## [Directive]
Write out the items from the beginning through the line containing "coordinates (86, 17).", copying every line exactly as it stands.

## [Input data]

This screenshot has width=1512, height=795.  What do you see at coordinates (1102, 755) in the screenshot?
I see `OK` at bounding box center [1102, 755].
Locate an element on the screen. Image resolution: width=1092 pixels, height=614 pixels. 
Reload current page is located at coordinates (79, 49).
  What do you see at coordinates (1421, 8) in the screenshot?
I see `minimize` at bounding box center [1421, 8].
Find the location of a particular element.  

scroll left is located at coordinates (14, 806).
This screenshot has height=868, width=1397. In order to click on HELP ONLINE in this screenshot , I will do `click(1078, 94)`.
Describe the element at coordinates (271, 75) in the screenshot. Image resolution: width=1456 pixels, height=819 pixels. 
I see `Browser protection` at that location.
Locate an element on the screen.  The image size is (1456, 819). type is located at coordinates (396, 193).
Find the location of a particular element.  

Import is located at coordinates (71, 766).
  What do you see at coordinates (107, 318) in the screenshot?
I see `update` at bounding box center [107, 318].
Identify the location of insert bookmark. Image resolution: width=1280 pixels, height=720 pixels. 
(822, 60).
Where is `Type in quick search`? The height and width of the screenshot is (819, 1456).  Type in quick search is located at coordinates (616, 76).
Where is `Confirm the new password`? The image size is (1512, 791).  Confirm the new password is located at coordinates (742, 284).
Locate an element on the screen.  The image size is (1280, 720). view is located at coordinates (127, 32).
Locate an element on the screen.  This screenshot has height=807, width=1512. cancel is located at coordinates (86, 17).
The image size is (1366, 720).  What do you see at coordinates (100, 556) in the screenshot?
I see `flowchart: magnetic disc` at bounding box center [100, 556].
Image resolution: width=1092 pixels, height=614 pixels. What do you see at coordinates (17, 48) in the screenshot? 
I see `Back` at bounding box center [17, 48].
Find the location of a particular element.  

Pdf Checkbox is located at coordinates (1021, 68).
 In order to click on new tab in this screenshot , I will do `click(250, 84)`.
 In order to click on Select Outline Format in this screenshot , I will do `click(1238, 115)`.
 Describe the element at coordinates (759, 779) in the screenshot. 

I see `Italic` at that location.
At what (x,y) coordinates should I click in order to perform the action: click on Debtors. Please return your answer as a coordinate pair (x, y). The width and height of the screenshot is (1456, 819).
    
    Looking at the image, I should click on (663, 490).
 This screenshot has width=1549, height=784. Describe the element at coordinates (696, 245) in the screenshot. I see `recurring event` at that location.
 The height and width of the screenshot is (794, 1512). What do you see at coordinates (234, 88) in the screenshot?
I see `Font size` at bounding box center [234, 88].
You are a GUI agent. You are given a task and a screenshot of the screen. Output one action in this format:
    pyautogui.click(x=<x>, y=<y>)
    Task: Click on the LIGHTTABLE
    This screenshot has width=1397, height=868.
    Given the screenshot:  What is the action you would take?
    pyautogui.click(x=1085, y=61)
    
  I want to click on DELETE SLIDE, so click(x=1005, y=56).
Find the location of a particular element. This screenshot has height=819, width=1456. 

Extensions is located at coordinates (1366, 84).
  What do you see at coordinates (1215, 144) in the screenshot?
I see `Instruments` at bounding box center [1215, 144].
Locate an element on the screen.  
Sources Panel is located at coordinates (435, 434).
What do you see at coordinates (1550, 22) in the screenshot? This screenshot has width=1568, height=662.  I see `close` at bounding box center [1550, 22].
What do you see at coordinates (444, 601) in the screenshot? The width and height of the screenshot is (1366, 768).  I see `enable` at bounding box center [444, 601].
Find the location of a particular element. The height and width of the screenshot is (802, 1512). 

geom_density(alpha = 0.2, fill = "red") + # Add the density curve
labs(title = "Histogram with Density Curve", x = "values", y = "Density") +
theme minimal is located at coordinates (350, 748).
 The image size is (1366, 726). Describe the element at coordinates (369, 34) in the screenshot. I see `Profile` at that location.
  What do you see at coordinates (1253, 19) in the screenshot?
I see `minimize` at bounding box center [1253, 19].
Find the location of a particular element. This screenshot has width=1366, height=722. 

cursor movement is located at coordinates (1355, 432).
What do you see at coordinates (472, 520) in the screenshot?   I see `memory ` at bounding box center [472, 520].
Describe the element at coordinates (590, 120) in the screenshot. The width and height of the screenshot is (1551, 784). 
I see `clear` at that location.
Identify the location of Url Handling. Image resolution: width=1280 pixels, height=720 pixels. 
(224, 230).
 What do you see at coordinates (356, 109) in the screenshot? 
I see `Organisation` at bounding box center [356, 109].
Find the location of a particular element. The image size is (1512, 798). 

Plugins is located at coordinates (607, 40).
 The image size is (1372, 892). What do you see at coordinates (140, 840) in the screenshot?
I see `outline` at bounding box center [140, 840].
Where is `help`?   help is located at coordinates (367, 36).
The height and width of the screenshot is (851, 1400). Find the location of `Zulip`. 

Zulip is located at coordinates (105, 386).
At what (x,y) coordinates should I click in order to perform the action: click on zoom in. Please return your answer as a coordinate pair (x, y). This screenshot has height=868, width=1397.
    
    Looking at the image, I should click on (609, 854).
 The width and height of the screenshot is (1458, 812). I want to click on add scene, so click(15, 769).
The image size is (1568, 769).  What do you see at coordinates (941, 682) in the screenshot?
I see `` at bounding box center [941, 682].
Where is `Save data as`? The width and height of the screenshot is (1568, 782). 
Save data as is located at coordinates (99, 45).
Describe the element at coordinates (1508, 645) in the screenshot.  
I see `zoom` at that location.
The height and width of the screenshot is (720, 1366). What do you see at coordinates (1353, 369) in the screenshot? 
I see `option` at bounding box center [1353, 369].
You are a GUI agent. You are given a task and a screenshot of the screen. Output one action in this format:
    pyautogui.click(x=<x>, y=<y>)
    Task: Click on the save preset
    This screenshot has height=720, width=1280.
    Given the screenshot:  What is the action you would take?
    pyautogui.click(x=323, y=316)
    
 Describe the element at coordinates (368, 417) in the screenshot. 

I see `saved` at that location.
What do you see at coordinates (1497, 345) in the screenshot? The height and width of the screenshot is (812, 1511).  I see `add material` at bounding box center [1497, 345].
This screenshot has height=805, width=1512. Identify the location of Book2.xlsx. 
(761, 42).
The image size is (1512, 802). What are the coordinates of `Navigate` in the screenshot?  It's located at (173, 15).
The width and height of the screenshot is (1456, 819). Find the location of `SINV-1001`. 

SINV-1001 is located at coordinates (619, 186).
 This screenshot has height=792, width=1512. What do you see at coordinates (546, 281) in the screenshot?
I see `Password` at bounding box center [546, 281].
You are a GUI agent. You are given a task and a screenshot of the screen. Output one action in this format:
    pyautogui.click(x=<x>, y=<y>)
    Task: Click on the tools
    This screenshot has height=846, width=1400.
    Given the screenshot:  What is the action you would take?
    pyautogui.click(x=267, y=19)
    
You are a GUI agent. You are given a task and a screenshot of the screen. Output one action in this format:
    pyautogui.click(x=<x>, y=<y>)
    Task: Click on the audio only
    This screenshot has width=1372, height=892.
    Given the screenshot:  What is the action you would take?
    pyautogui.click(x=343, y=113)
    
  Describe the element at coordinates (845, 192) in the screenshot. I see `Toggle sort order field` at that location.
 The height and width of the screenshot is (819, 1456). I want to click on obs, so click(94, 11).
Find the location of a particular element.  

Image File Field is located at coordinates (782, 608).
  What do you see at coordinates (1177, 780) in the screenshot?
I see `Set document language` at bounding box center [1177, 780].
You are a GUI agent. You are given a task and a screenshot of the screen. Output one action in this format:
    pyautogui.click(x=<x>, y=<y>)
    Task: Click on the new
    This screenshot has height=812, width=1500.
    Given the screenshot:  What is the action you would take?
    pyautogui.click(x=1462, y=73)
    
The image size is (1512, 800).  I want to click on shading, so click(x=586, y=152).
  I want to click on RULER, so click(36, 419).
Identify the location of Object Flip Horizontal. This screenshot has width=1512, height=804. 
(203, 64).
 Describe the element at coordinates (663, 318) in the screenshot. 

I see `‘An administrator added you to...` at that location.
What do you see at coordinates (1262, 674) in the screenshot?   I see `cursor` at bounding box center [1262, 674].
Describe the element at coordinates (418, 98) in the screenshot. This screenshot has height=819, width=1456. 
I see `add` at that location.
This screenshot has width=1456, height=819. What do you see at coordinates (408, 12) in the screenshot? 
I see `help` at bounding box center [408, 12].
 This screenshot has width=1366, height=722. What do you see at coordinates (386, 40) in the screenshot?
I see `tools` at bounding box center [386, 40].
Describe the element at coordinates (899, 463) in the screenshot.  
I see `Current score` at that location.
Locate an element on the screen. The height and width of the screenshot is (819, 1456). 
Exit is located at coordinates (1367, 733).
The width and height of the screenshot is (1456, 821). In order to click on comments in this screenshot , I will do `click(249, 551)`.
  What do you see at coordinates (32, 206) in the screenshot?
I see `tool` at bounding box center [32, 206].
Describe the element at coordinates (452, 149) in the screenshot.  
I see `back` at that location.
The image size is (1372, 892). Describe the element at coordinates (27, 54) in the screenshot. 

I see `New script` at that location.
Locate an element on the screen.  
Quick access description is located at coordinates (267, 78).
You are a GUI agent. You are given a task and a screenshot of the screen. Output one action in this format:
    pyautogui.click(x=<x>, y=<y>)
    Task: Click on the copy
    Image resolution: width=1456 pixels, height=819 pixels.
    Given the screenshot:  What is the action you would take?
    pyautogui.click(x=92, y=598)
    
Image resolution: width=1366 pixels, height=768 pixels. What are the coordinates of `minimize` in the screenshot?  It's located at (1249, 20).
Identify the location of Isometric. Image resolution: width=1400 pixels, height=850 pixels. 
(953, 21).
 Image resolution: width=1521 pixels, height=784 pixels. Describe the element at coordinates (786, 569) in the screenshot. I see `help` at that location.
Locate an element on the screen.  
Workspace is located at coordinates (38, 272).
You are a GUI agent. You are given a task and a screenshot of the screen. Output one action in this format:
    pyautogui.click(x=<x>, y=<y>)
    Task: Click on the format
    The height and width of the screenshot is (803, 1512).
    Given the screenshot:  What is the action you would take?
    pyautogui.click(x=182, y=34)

## [The solution]
This screenshot has width=1512, height=795.  What do you see at coordinates (1102, 755) in the screenshot?
I see `OK` at bounding box center [1102, 755].
Locate an element on the screen. Image resolution: width=1092 pixels, height=614 pixels. 
Reload current page is located at coordinates (79, 49).
  What do you see at coordinates (1421, 8) in the screenshot?
I see `minimize` at bounding box center [1421, 8].
Find the location of a particular element.  

scroll left is located at coordinates (14, 806).
This screenshot has height=868, width=1397. In order to click on HELP ONLINE in this screenshot , I will do `click(1078, 94)`.
Describe the element at coordinates (271, 75) in the screenshot. Image resolution: width=1456 pixels, height=819 pixels. 
I see `Browser protection` at that location.
Locate an element on the screen.  The image size is (1456, 819). type is located at coordinates (396, 193).
Find the location of a particular element.  

Import is located at coordinates (71, 766).
  What do you see at coordinates (107, 318) in the screenshot?
I see `update` at bounding box center [107, 318].
Identify the location of insert bookmark. Image resolution: width=1280 pixels, height=720 pixels. 
(822, 60).
Where is `Type in quick search`? The height and width of the screenshot is (819, 1456).  Type in quick search is located at coordinates (616, 76).
Where is `Confirm the new password`? The image size is (1512, 791).  Confirm the new password is located at coordinates (742, 284).
Locate an element on the screen.  The image size is (1280, 720). view is located at coordinates (127, 32).
Locate an element on the screen.  This screenshot has height=807, width=1512. cancel is located at coordinates (86, 17).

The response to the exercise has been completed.